These are all good points. Sharing an allocator between all programs
means bpf_mem_prefill request cannot really guarantee much, it does
hurt determinism. The prefilled items can be drained by some other
program with an inconsistent allocation pattern.

But going back to what Alexei replied in the other thread:
> bpf progs are more analogous to kernel modules.
> The modules just do kmalloc.
> The more we discuss the more I'm leaning towards the same model as well:
> Just one global allocator for all bpf progs.

There does seem to be one big benefit in having a global allocator
(not per program, but actually globally in the kernel, basically a
percpu freelist cache fronting kmalloc) usable safely in any context.
We don't have to do any allocator lifetime tracking at all, that case
reduces to basically how we handle kernel kptrs currently.

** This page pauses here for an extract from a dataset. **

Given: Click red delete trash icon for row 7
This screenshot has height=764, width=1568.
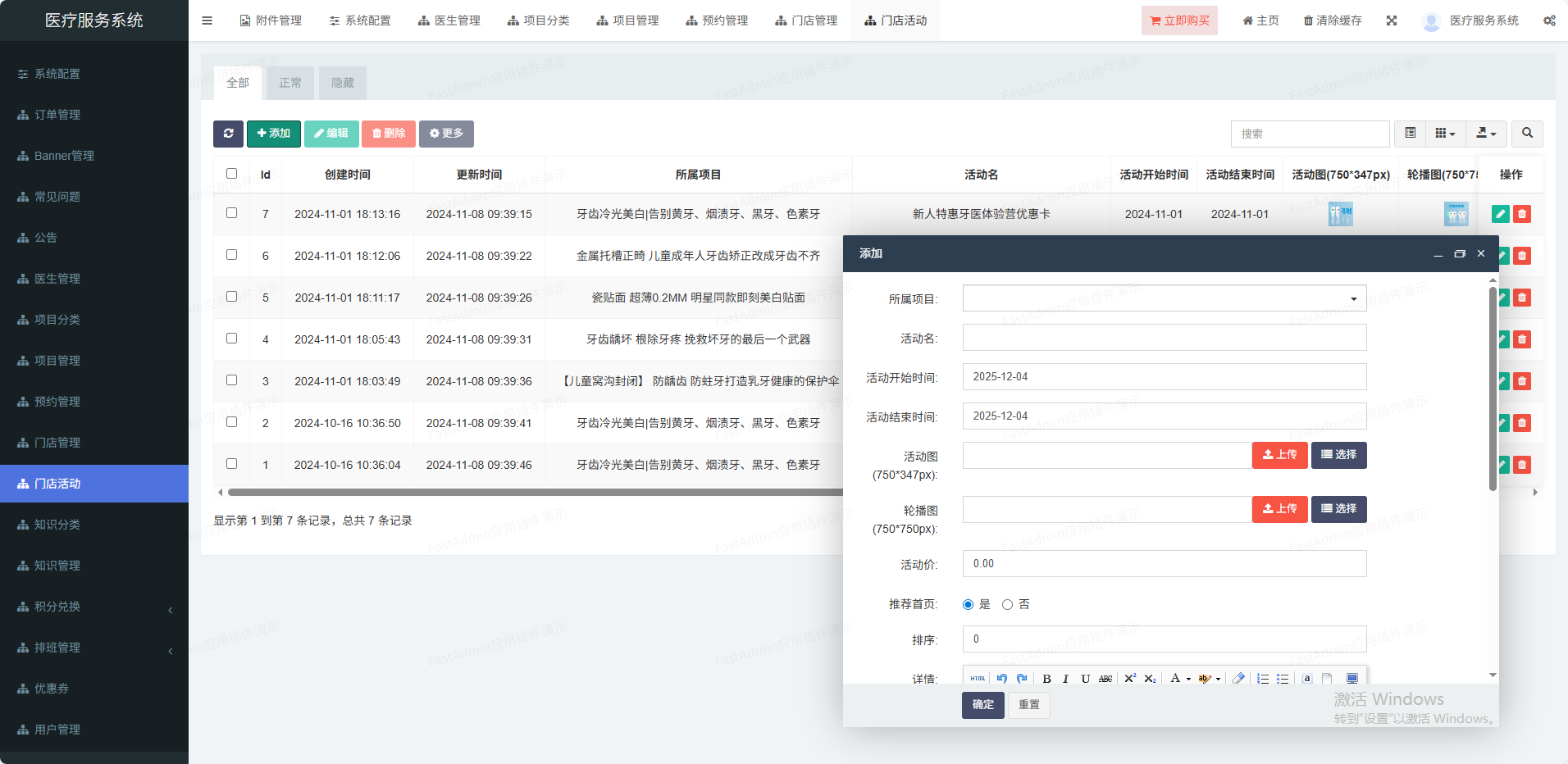Looking at the screenshot, I should (x=1522, y=214).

I am wondering if we can go with such an approach: by default, the
global allocator in the kernel serves bpf_mem_alloc requests, which
allows freelist sharing between all programs, it is basically kmalloc
but safe in NMI and with reentrancy protection. When determinism is
needed, use the percpu refcount approach with option 1 from Delyan for
the custom allocator case.

Now by default you have conservative global freelist sharing (percpu),
and when required program can use a custom allocator and prefill to
keep the cache ready to serve requests (where that kind of control
will be very useful for progs in NMI/hardirq context, where depletion
of cache means NULL from unit_alloc), where its own allocator freelist
will be unaffected by other allocations.

Any kptr from the bpf_mem_alloc allocator can go to any map, no problem at all.
The only extra cost is maintaining the percpu live counts for
non-global allocators, it is basically free for the global case.
And it would also be allowed to probably choose and share allocators
between maps, as proposed by Alexei before. That has no effect on
kptrs being stored in them, as most commonly they would be from the
global allocator.

Thoughts on this?